U.S. oil companies also predominate in oil production in Chad and in the $4 billion investment that was made in the Chad-Cameroon pipeline project. And there are U.S. independents producing and looking for oil and gas in South Africa.
As far as up and coming possibilities for new investment, U.S. companies are interested in new areas, including in frontier regions such as Madagascar, Benin, Sao Tome and Principe and Guinea-Bissau. Other frontier countries possibly on the horizon include Liberia and Sierra Leone.
In close proximity to various markets, including the Atlantic Basin, Africa is positioned to play a greater role in U.S. and global energy trade and investment. Our ties are getting closer and stronger.
DOE is supportive of the Millennium Challenge Corporation, which President Bush established in 2002.
The MCC was designed to be a special development assistance program to help spur economic growth in developing nations that are taking greater responsibility for their own development. Although the MCC is a global initiative, approximately half of the eligible countries are in Africa and a number of MCC countries are represented at this Forum.
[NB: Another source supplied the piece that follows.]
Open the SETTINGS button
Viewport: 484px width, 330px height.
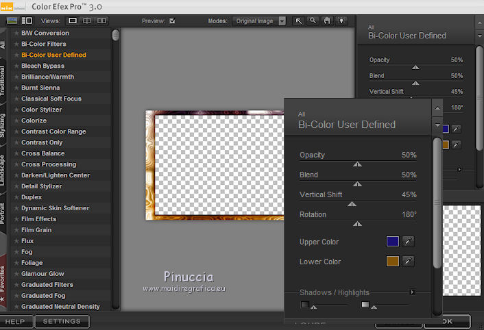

I urge you to incorporate an energy component in the MCC compacts, as Ghana has done, since it is such an important aspect of long-term economic growth and prosperity.
There are increasing concerns about infrastructure development and security issues as more projects are located offshore and in deepwater. Deepwater carries its own risks and technical complexities, including remoteness and related security issues.
But, more important than any particular project, are the market-based principles I mentioned earlier as being the heart of a successful vision of a healthy international energy system.
Free and fair markets are the best vehicles for developing and allocating resources, the best vehicles for generating wealth, the best vehicles for empowering the populations and nations they serve, and, in the case of energy, the best vehicles for a nation to foster a sustainable energy sector.
To my fellow energy ministers, I encourage you to continue to harness the power of the marketplace to develop natural resources, efficiently deliver them to customers and generate economic growth. I encourage you to take the steps that will attract and, more importantly, maintain private investment and expertise in a highly competitive environment.
These steps include : a commitment to intellectual property protections ; a fundamental commitment to private property rights ; use of commercial arrangements rather than market-distorting preferential arrangements ; honoring the sanctity of contracts ; market transparency and ; dedication to regulatory certainty and the rule of law.
When these concepts take root in society, when the rule of law and respect for contracts and property rights are the order of the day, as Frederich Hayek, Hernando de Soto and others have shown through their work, the private sector will respond with investment on the scale necessary to help fully develop the abundant resources found in so many African nations.
While we have witnessed growing natural resource nationalism in other regions, many parts of Africa remain attractive.
I would encourage you all to continue working at the highest levels of government to expand cooperation and development.
For the United States, stronger relations with African countries is an integral part of our national energy policy... and with private companies invested in the success of a developing Africa ... I am certain that we will succeed.